Linux 6.2 Adds Sony DualShock 4 Controller Support To Newer PlayStation Driver

Written by Michael Larabel in Hardware on 17 December 2022 at 05:40 AM EST. 16 Comments
HARDWARE
As written about last month, Sony has been working on adding DualShock 4 controller support to their newer PlayStation HID driver in Linux. The DualShock 4 controller has long been supported under the older "hid-sony" driver but now with Linux 6.2 the support can also be found under "hid-playstation".

It was nearly two years ago to the day that Sony introduced the hid-playstation Linux driver with initially supporting the PlayStation 5 DualSense controllers. They planned to also extend the hid-playstation driver backwards to supporting some of their older controllers currently handled by the hid-sony driver.

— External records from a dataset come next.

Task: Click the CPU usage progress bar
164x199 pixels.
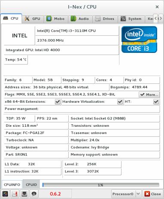Action: (100, 185)
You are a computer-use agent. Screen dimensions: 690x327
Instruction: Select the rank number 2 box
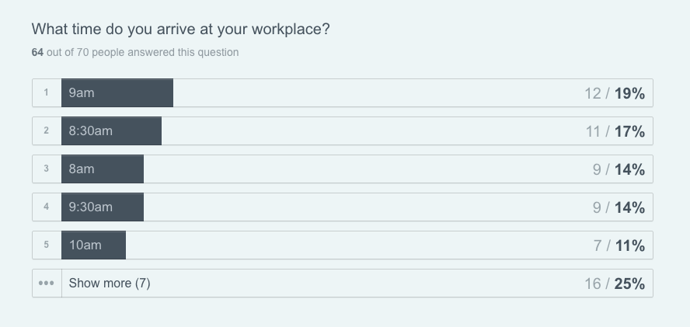(47, 131)
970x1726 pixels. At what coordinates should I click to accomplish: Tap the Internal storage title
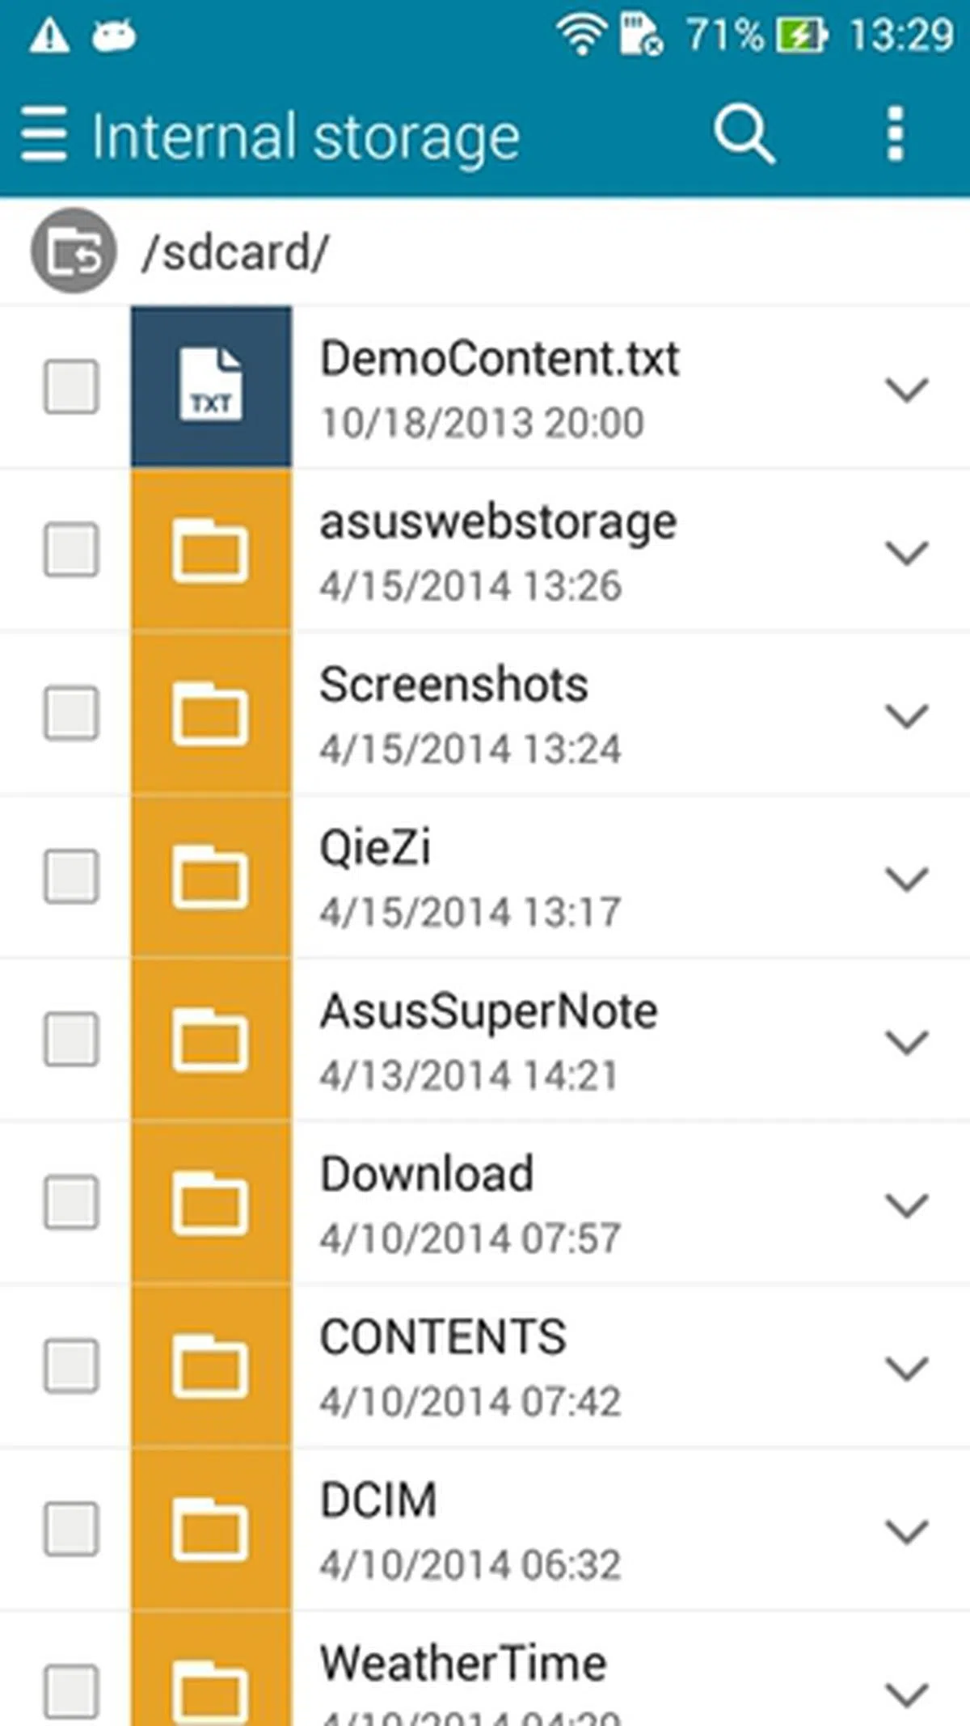coord(306,137)
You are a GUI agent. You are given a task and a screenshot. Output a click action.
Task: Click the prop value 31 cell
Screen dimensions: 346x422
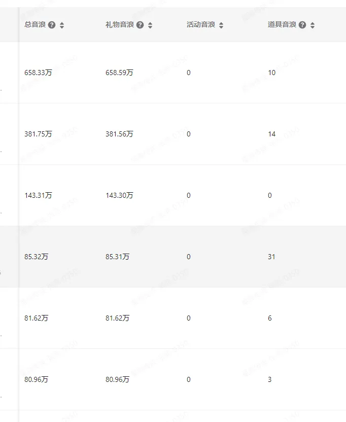pyautogui.click(x=271, y=257)
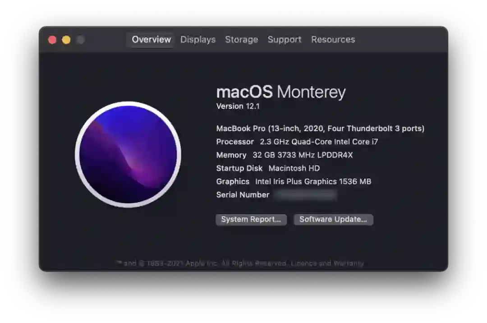Click the macOS Monterey title heading
This screenshot has width=487, height=323.
(x=281, y=92)
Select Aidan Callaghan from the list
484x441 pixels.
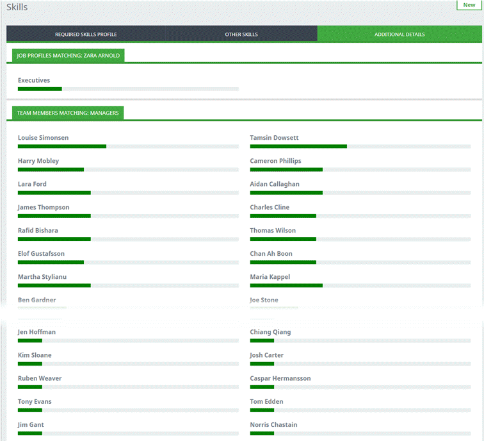[275, 184]
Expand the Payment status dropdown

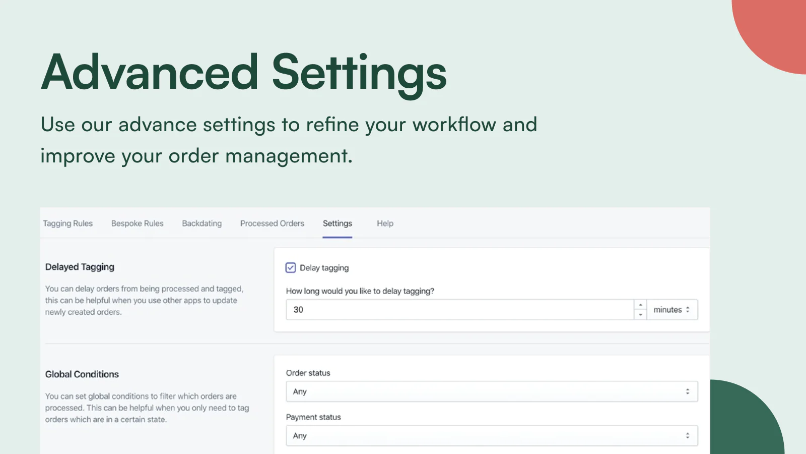tap(491, 436)
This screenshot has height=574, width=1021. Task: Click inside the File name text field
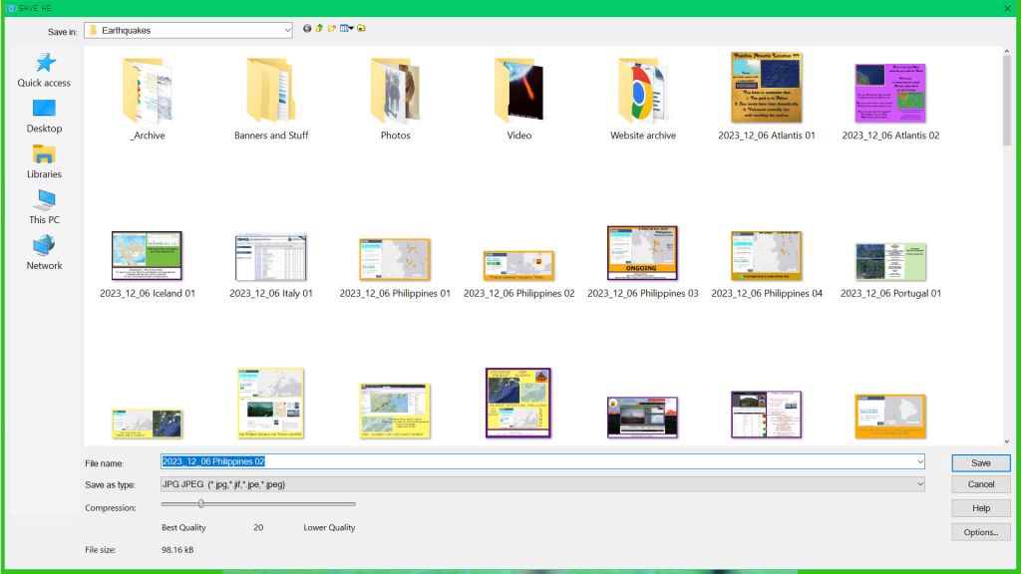coord(538,461)
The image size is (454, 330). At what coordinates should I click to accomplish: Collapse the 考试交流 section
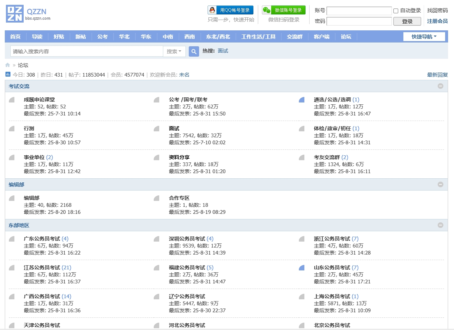[x=440, y=86]
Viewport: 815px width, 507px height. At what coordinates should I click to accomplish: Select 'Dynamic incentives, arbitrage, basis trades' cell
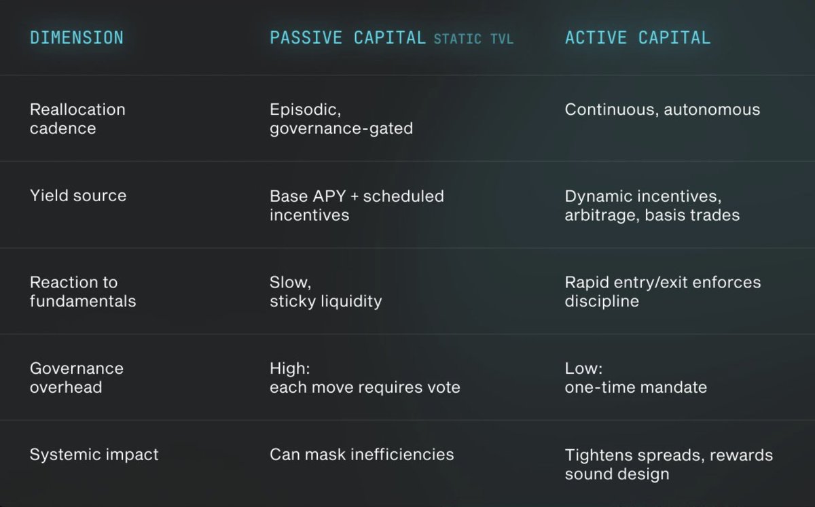pyautogui.click(x=652, y=205)
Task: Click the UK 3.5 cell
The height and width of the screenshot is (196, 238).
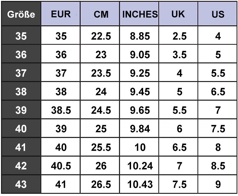Action: click(x=179, y=55)
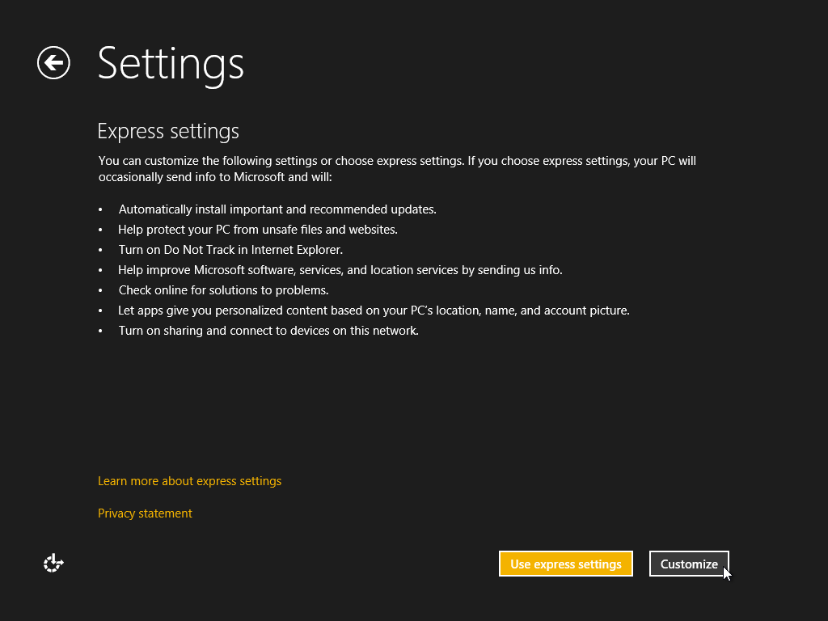Viewport: 828px width, 621px height.
Task: Click the intro paragraph starting 'You can customize'
Action: click(396, 168)
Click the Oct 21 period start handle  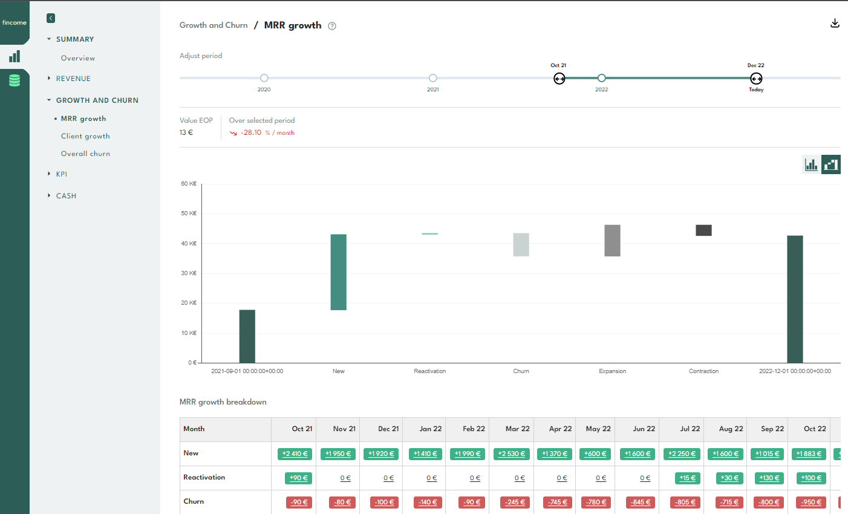(x=559, y=79)
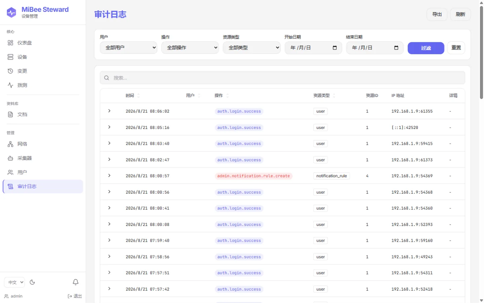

They did that and the DualShock 4 controller now works on hid-playstation both when operating in USB and and Bluetooth modes and supports all the standard features like the touchpad, battery, rumble, accelerometer, gyroscope, LED brightness, lightbar, and dongle support. Presumably from Sony's perspective they are working on this older controller support for their official hid-playstation driver so that in their products potentially in the future they could just ship hid-playstation with their "official" support and leave out all of the community-added and unofficial hardware found in the hid-sony driver.

Sony recently published driver patches for their new DualSense Edge controller and those ended up being pulled already as part of "fixes" during the Linux 6.1 cycle, so that is already set to go for those new PlayStation 5 controllers shipping soon.

The HID pull request of new feature material for Linux 6.2 also included XP-PEN Deco LW tablet support, support for the DJ Hero turntable within the Wiimote driver, and various fixes.